*EXERCISE DETAILS:* Collect every line below that contains the word "button", and copy each of those lines in full. Case counts.

*EXTRACTED DATA:*
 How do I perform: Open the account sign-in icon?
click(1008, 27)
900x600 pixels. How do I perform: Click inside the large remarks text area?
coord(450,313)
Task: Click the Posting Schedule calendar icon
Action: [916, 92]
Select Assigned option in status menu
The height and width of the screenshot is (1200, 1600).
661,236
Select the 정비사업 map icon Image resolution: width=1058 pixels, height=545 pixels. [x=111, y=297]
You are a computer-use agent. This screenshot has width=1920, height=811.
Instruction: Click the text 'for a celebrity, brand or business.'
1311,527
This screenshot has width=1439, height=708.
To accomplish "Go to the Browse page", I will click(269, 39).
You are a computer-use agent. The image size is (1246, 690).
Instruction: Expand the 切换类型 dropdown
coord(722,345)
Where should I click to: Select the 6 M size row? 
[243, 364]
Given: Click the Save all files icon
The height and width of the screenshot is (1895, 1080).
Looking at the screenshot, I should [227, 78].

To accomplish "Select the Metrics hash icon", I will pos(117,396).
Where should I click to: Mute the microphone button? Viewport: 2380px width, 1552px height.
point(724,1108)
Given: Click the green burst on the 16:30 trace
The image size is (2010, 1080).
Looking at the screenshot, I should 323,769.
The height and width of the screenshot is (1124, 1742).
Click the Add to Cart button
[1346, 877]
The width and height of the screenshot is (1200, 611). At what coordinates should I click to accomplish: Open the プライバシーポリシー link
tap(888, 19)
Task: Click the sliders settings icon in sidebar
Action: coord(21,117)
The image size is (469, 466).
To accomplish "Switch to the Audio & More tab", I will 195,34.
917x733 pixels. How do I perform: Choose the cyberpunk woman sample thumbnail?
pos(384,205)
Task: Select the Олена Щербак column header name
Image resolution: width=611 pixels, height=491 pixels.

*COMPLETE ANSWER:*
Where should I click to: Mute the microphone button? Viewport: 2380px width, 1552px height.
Click the Add to Cart button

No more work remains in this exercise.